- _The data_

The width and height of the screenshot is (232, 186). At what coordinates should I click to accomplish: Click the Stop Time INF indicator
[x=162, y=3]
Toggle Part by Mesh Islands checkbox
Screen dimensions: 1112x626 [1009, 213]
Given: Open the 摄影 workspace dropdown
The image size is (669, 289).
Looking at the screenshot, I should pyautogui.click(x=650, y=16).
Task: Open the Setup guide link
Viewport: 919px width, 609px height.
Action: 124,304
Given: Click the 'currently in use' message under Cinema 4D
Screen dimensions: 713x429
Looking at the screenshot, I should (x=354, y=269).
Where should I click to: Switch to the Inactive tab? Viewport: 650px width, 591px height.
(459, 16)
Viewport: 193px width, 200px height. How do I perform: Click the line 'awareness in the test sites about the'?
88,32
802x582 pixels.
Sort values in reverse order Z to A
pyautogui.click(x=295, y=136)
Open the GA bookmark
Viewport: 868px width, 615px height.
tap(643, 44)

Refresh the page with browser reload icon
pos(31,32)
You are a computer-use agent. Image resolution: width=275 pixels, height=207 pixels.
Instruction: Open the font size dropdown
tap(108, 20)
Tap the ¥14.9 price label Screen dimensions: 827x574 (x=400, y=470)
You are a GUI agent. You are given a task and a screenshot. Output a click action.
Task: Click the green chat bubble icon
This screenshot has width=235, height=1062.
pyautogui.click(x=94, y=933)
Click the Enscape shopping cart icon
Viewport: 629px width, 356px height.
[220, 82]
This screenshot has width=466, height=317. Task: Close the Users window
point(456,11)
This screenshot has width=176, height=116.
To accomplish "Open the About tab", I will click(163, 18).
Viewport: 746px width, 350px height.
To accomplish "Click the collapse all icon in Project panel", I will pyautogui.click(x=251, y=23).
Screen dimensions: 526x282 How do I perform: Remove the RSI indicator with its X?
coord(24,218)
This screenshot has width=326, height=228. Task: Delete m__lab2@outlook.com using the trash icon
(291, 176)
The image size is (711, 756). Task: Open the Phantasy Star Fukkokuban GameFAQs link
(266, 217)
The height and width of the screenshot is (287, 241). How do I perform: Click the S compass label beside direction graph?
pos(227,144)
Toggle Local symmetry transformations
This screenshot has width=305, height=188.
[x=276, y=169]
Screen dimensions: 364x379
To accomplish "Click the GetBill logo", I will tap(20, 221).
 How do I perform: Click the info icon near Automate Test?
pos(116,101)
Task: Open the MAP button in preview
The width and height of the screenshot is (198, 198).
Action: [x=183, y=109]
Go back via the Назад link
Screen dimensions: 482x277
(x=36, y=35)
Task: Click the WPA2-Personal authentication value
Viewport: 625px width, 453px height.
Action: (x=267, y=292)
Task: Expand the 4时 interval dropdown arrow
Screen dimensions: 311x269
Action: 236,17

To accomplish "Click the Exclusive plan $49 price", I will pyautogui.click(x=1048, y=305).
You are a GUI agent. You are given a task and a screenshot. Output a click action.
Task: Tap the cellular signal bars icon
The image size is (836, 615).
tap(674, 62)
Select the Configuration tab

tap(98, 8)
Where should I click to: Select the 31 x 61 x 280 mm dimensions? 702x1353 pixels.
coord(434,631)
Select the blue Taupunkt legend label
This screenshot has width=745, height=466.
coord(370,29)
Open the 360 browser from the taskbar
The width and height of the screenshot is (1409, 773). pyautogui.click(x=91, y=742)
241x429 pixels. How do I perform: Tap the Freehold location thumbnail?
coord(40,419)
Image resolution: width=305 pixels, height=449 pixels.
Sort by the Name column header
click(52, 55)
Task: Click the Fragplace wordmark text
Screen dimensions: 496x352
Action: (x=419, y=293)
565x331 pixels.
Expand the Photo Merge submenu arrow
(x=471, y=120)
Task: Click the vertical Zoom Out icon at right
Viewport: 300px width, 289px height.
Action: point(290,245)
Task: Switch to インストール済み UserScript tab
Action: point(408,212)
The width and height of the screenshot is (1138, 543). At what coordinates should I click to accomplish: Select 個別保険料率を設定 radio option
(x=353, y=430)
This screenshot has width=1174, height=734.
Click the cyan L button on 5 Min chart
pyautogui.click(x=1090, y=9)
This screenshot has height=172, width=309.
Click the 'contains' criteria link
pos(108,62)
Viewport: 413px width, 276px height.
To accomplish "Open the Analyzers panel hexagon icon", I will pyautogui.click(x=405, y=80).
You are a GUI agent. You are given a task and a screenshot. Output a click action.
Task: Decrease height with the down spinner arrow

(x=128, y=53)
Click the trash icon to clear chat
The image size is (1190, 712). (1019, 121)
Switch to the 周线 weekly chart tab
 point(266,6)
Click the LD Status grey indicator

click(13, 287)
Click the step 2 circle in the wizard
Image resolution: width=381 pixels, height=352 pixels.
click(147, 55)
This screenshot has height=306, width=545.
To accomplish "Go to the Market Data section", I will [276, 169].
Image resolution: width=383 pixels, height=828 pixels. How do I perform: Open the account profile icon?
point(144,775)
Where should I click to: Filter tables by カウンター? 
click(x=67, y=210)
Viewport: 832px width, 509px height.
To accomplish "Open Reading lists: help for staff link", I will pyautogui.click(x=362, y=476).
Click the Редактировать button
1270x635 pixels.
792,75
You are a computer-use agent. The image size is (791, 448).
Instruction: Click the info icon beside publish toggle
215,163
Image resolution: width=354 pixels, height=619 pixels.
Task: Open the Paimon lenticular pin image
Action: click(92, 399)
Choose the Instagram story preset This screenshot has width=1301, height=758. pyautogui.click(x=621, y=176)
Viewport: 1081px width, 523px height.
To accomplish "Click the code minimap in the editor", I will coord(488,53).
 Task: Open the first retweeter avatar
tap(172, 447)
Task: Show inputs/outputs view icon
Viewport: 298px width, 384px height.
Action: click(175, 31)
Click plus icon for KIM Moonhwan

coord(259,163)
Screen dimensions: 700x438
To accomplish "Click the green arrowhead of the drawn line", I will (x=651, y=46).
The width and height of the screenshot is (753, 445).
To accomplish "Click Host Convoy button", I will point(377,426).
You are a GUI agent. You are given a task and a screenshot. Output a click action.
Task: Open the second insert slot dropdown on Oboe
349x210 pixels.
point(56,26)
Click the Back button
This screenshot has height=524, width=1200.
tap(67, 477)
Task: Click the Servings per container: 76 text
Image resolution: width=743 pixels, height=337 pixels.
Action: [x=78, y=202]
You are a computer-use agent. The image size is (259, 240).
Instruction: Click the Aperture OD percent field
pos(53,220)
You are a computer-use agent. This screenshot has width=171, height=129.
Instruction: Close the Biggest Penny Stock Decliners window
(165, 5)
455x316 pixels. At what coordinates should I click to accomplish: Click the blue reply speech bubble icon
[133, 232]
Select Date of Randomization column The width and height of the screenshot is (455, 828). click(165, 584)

- _Work instructions_
Output the full listing above word for word.

- _Exercise solution_
The width and height of the screenshot is (232, 186). At what coordinates should I click to accomplish: Click the Stop Time INF indicator
[x=162, y=3]
Toggle Part by Mesh Islands checkbox
Screen dimensions: 1112x626 [1009, 213]
Given: Open the 摄影 workspace dropdown
The image size is (669, 289).
Looking at the screenshot, I should pyautogui.click(x=650, y=16).
Task: Open the Setup guide link
Viewport: 919px width, 609px height.
Action: 124,304
Given: Click the 'currently in use' message under Cinema 4D
Screen dimensions: 713x429
Looking at the screenshot, I should (x=354, y=269).
Where should I click to: Switch to the Inactive tab? Viewport: 650px width, 591px height.
(459, 16)
Viewport: 193px width, 200px height. How do I perform: Click the line 'awareness in the test sites about the'?
88,32
802x582 pixels.
Sort values in reverse order Z to A
pyautogui.click(x=295, y=136)
Open the GA bookmark
Viewport: 868px width, 615px height.
tap(643, 44)

Refresh the page with browser reload icon
pos(31,32)
You are a computer-use agent. Image resolution: width=275 pixels, height=207 pixels.
Instruction: Open the font size dropdown
tap(108, 20)
Tap the ¥14.9 price label Screen dimensions: 827x574 (x=400, y=470)
You are a GUI agent. You are given a task and a screenshot. Output a click action.
Task: Click the green chat bubble icon
This screenshot has width=235, height=1062.
pyautogui.click(x=94, y=933)
Click the Enscape shopping cart icon
Viewport: 629px width, 356px height.
[220, 82]
This screenshot has width=466, height=317. Task: Close the Users window
point(456,11)
This screenshot has width=176, height=116.
To accomplish "Open the About tab", I will click(163, 18).
Viewport: 746px width, 350px height.
To accomplish "Click the collapse all icon in Project panel", I will pyautogui.click(x=251, y=23).
Screen dimensions: 526x282 How do I perform: Remove the RSI indicator with its X?
coord(24,218)
This screenshot has width=326, height=228. Task: Delete m__lab2@outlook.com using the trash icon
(291, 176)
The image size is (711, 756). Task: Open the Phantasy Star Fukkokuban GameFAQs link
(266, 217)
The height and width of the screenshot is (287, 241). How do I perform: Click the S compass label beside direction graph?
pos(227,144)
Toggle Local symmetry transformations
This screenshot has width=305, height=188.
[x=276, y=169]
Screen dimensions: 364x379
To accomplish "Click the GetBill logo", I will tap(20, 221).
 How do I perform: Click the info icon near Automate Test?
pos(116,101)
Task: Open the MAP button in preview
The width and height of the screenshot is (198, 198).
Action: [x=183, y=109]
Go back via the Назад link
Screen dimensions: 482x277
(x=36, y=35)
Task: Click the WPA2-Personal authentication value
Viewport: 625px width, 453px height.
Action: (x=267, y=292)
Task: Expand the 4时 interval dropdown arrow
Screen dimensions: 311x269
Action: 236,17

To accomplish "Click the Exclusive plan $49 price", I will pyautogui.click(x=1048, y=305).
You are a GUI agent. You are given a task and a screenshot. Output a click action.
Task: Tap the cellular signal bars icon
The image size is (836, 615).
tap(674, 62)
Select the Configuration tab

tap(98, 8)
Where should I click to: Select the 31 x 61 x 280 mm dimensions? 702x1353 pixels.
coord(434,631)
Select the blue Taupunkt legend label
This screenshot has width=745, height=466.
coord(370,29)
Open the 360 browser from the taskbar
The width and height of the screenshot is (1409, 773). pyautogui.click(x=91, y=742)
241x429 pixels. How do I perform: Tap the Freehold location thumbnail?
coord(40,419)
Image resolution: width=305 pixels, height=449 pixels.
Sort by the Name column header
click(52, 55)
Task: Click the Fragplace wordmark text
Screen dimensions: 496x352
Action: (x=419, y=293)
565x331 pixels.
Expand the Photo Merge submenu arrow
(x=471, y=120)
Task: Click the vertical Zoom Out icon at right
Viewport: 300px width, 289px height.
Action: point(290,245)
Task: Switch to インストール済み UserScript tab
Action: point(408,212)
The width and height of the screenshot is (1138, 543). At what coordinates should I click to accomplish: Select 個別保険料率を設定 radio option
(x=353, y=430)
This screenshot has width=1174, height=734.
Click the cyan L button on 5 Min chart
pyautogui.click(x=1090, y=9)
This screenshot has height=172, width=309.
Click the 'contains' criteria link
pos(108,62)
Viewport: 413px width, 276px height.
To accomplish "Open the Analyzers panel hexagon icon", I will pyautogui.click(x=405, y=80).
You are a GUI agent. You are given a task and a screenshot. Output a click action.
Task: Decrease height with the down spinner arrow

(x=128, y=53)
Click the trash icon to clear chat
The image size is (1190, 712). (1019, 121)
Switch to the 周线 weekly chart tab
 point(266,6)
Click the LD Status grey indicator

click(13, 287)
Click the step 2 circle in the wizard
Image resolution: width=381 pixels, height=352 pixels.
click(147, 55)
This screenshot has height=306, width=545.
To accomplish "Go to the Market Data section", I will [276, 169].
Image resolution: width=383 pixels, height=828 pixels. How do I perform: Open the account profile icon?
point(144,775)
Where should I click to: Filter tables by カウンター? 
click(x=67, y=210)
Viewport: 832px width, 509px height.
To accomplish "Open Reading lists: help for staff link", I will pyautogui.click(x=362, y=476).
Click the Редактировать button
1270x635 pixels.
792,75
You are a computer-use agent. The image size is (791, 448).
Instruction: Click the info icon beside publish toggle
215,163
Image resolution: width=354 pixels, height=619 pixels.
Task: Open the Paimon lenticular pin image
Action: click(92, 399)
Choose the Instagram story preset This screenshot has width=1301, height=758. pyautogui.click(x=621, y=176)
Viewport: 1081px width, 523px height.
To accomplish "Click the code minimap in the editor", I will coord(488,53).
 Task: Open the first retweeter avatar
tap(172, 447)
Task: Show inputs/outputs view icon
Viewport: 298px width, 384px height.
Action: click(175, 31)
Click plus icon for KIM Moonhwan

coord(259,163)
Screen dimensions: 700x438
To accomplish "Click the green arrowhead of the drawn line", I will (x=651, y=46).
The width and height of the screenshot is (753, 445).
To accomplish "Click Host Convoy button", I will point(377,426).
You are a GUI agent. You are given a task and a screenshot. Output a click action.
Task: Open the second insert slot dropdown on Oboe
349x210 pixels.
point(56,26)
Click the Back button
This screenshot has height=524, width=1200.
tap(67, 477)
Task: Click the Servings per container: 76 text
Image resolution: width=743 pixels, height=337 pixels.
Action: [x=78, y=202]
You are a computer-use agent. The image size is (259, 240).
Instruction: Click the Aperture OD percent field
pos(53,220)
You are a computer-use agent. This screenshot has width=171, height=129.
Instruction: Close the Biggest Penny Stock Decliners window
(165, 5)
455x316 pixels. At what coordinates should I click to accomplish: Click the blue reply speech bubble icon
[133, 232]
Select Date of Randomization column The width and height of the screenshot is (455, 828). click(165, 584)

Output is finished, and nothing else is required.